Greet Yo' Self
What if each time you encounter a mirror during the next two weeks, you greet yourself. Say, "Hello there, Self, I am so glad to see you." It is better if you use your name. I like speaking it aloud, but my mom always said, "You don't have to talk to yourself aloud, Lory." She didn't want me to turn out insane. But oh well. Whether you choose to greet yourself aloud or in your own head, there is one requirement: that you have to really mean it. It can't be an "Oh, hey there, cubiclemate. I am glad to see you because that means you aren't dead and because if you weren't here I wouldn't have anyone to complain to all day while I sit here hating my job and thus my life." I am talking about a "Hey, boo..." -level of happy to see yourself. Whether you make bedroom eyes at yourself is totally up to you. Then smile at yourself. I don't mean fake smile at yourself, like you might do to check your teeth or lipstick. I mean smile at yourself. Not selfie-picture smile. Happy-to-see-yourself smile. There-is-even-a-smile-in-my-voice smile. What if every time you encountered yourself you admired you as you might a celebrity crush. What if you were your own #mcm or #wcw? What if after next week, instead of going back to fake smiling at yourself when you go to brush your teeth, you kept this little exercise up? What if instead of critiquing your body's idiosyncrasies, you instead praised them? Would you eventually start your day by being pleased (or even thrilled) by the person you see in the mirror? How great would your day become if you when you woke up, you thought of yourself, "I get to spend another day with this awesome guy/girl. I'm so freaking lucky!"
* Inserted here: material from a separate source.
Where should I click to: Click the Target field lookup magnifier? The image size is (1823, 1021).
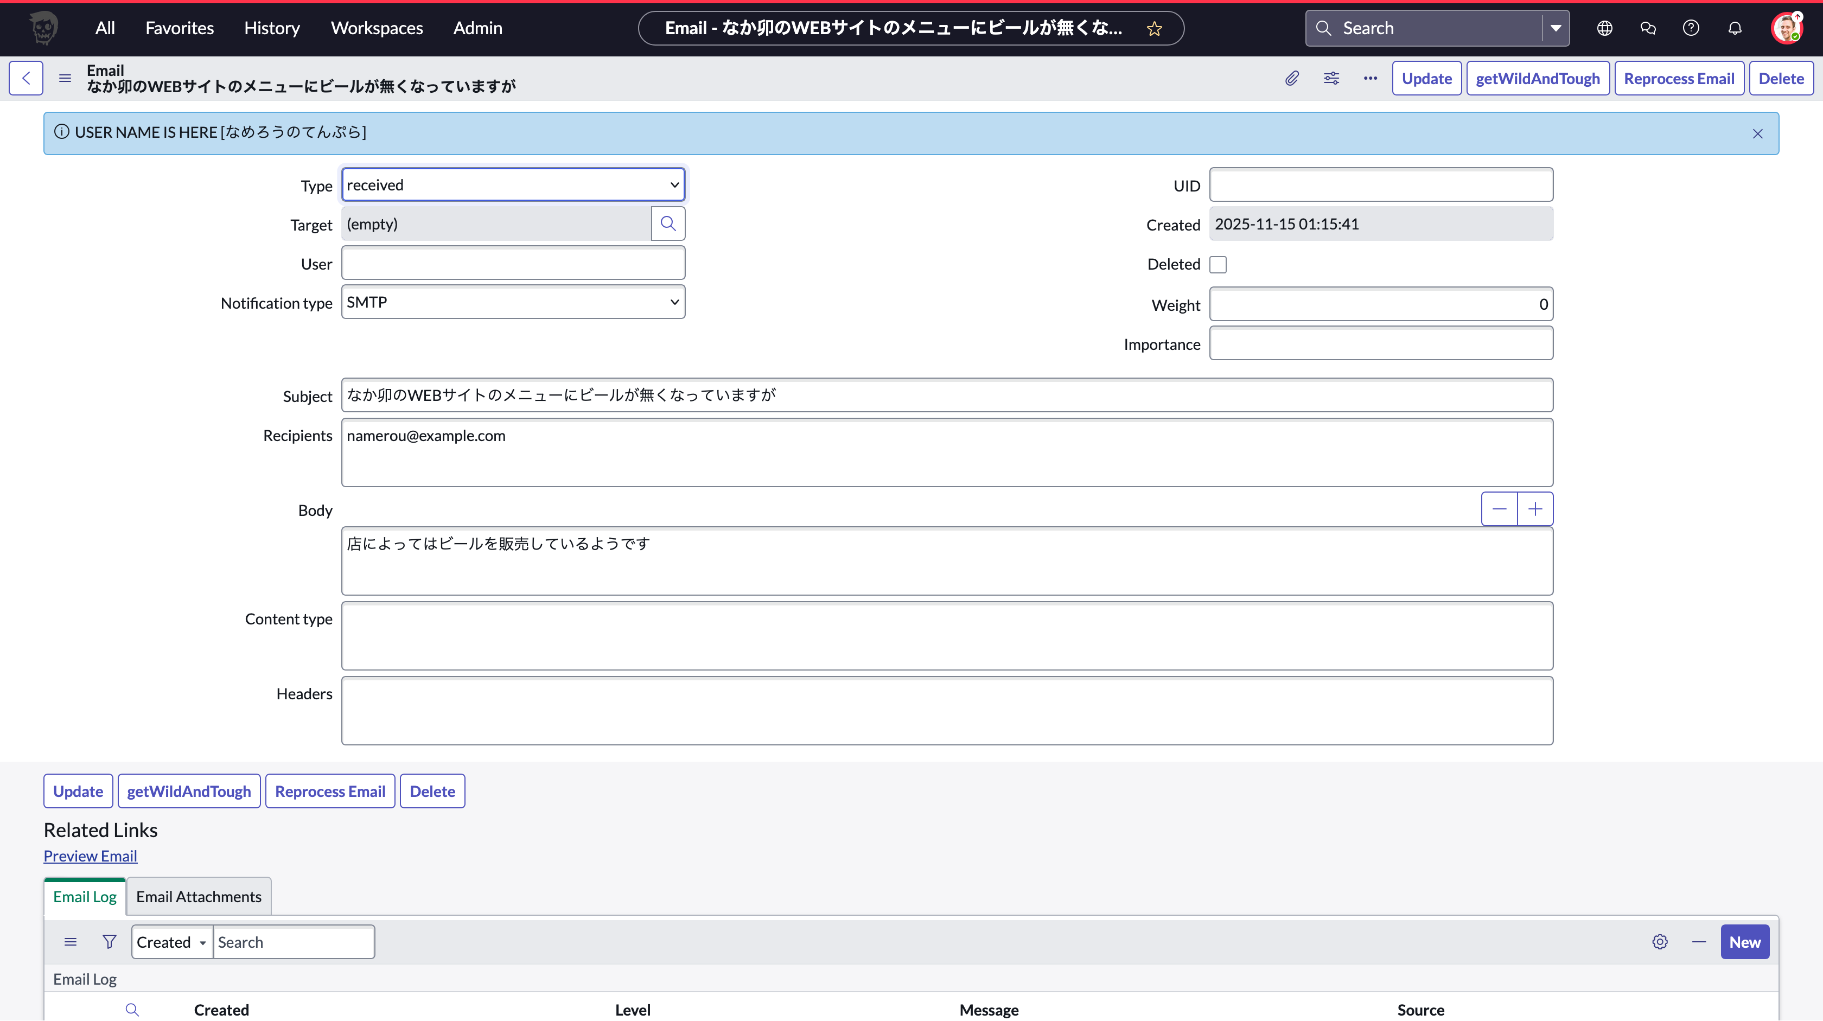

What if as you go to bed you say good night and thank you to each body part that got you through the day. Thank your feet for keeping you upright, your ankles and knees for not giving in, your thighs for pumping you up the stairs, your hips for allowing you to chairdance at work, your stomach and back for keeping you from tipping over and for housing your organs, your arms for hugging your friend, your hands for writing down a recipe, your lips for kissing your wife, your eyes for seeing the world, your brain for thinking and for keeping your body running. Then, what if you gave your brain some time off and just existed without thinking? For a second, a minute, a few minutes? What if you were fully conscious for even a fraction of a second?
What could you do then? Who could stop you?